# Document section
►
Like the Projects Abroad organization, Global Leadership Adventures also is committed to ensuring that its student volunteers enjoy many opportunities to get to know one another, as well as the locals, customs and culture of their new environment. Although based in the United States, Global Leadership Adventures (GLA) has arranged for hundreds of Canadian high school students to volunteer overseas in countries as diverse as Ghana, Guatemala, Bali and South Africa and Spain.
By strictly adhering to its mandate of combining community service with hands-on-learning and adventure, GLA continually influences and impassions its young participants to do good work, make connections, listen, learn, lead and contribute their energy, expertise, ideas and labour to the projects at hand.
“Leadership development is at the heart of every GLA program,” says Ali Zimmerman, a GLA enrollment specialist. “We empower students to discover what they are passionate about, and teach them how to begin affecting change within themselves, their communities, and the world. Through group discussions, meaningful service projects, workshops and excursions, they leave stronger leaders, and are inspired to transform the world.”
GLA also ensures that all participants feel safe in their unfamiliar surroundings. “To ensure our students health and safety, as well as their families’ peace of mind, we have implemented the GLA Five-Point Safety System,” explains Zimmerman. This system ensures that student participants have access to secure lodging, careful supervision, healthy and hygienic meals and water, safe transportation and expert local knowledge. “Part of the GLA difference is that our programs are run with our in-country staff and partners who have intimate knowledge of the host community and live there year-round,” Zimmerman adds. This ensures that the programs support community-led initiatives that are sensitive to the local culture.
Both GLA and PA have comprehensive application processes to ensure students have the requisite maturity, motivation, expectations and character to live on their own, away from their families, in unfamiliar surroundings and among unfamiliar people. Both organizations have rolling deadlines, although they advise applicants to make sure to apply early enough in order to give themselves enough time to access vaccinations and visas if necessary. Ghana, for example, requires Canadian visitors to apply for and receive their visas before entering the country, while Nepal invites Canadians to apply for their visas once they arrive.
◄
# Work instructions
**a)** Does each statement agree with the GLA passage? Answer yes or no for each, quoting the words that decide it.
(i) Global Leadership Adventures is based in Canada.
(ii) GLA programs are run with in-country staff and partners who live in the host community year-round.
(iii) Nepal requires Canadians to obtain their visas before entering the country.
**b)** Answer these questions from the GLA passage:
(i) What is Ali Zimmerman's role at GLA?
(ii) What is GLA's safety system called?
(iii) What kind of deadlines do both organizations have?
**c)** Write out the section of the GLA passage that starts at "GLA also ensures" and ends at "the local culture.".
The data after this point is separate material, not part of the GLA passage.

# Information
►
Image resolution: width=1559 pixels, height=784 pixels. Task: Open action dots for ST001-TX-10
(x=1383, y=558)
◄
►
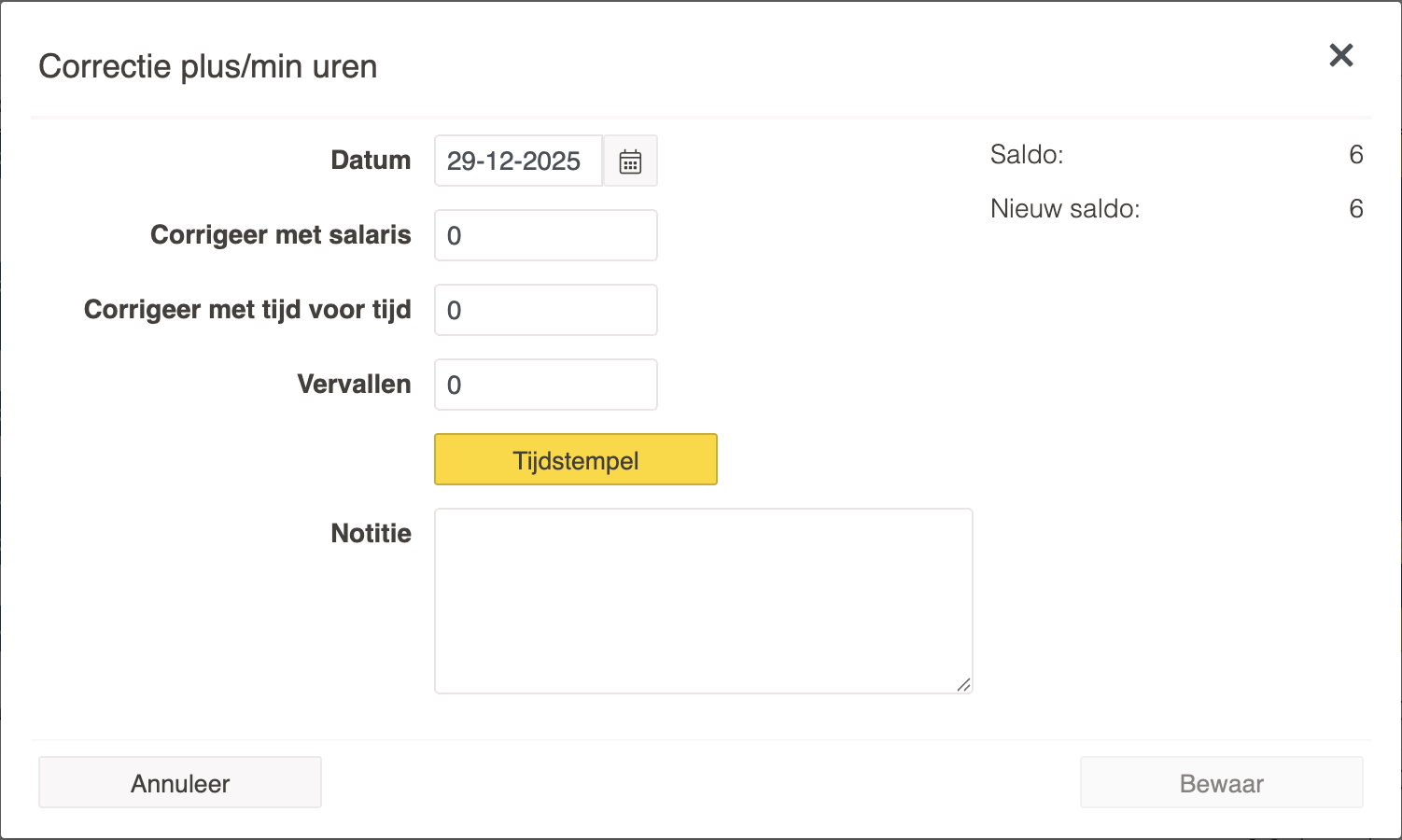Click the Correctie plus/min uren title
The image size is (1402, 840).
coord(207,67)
◄
# List of solutions
**a)**
(i) No: "Although based in the United States, Global Leadership Adventures (GLA) has arranged for hundreds of Canadian high school students to volunteer overseas"
(ii) Yes: "our programs are run with our in-country staff and partners who have intimate knowledge of the host community and live there year-round"
(iii) No: "while Nepal invites Canadians to apply for their visas once they arrive."

**b)**
(i) A GLA enrollment specialist
(ii) The GLA Five-Point Safety System
(iii) Rolling deadlines

**c)**
GLA also ensures that all participants feel safe in their unfamiliar surroundings. “To ensure our students health and safety, as well as their families’ peace of mind, we have implemented the GLA Five-Point Safety System,” explains Zimmerman. This system ensures that student participants have access to secure lodging, careful supervision, healthy and hygienic meals and water, safe transportation and expert local knowledge. “Part of the GLA difference is that our programs are run with our in-country staff and partners who have intimate knowledge of the host community and live there year-round,” Zimmerman adds. This ensures that the programs support community-led initiatives that are sensitive to the local culture.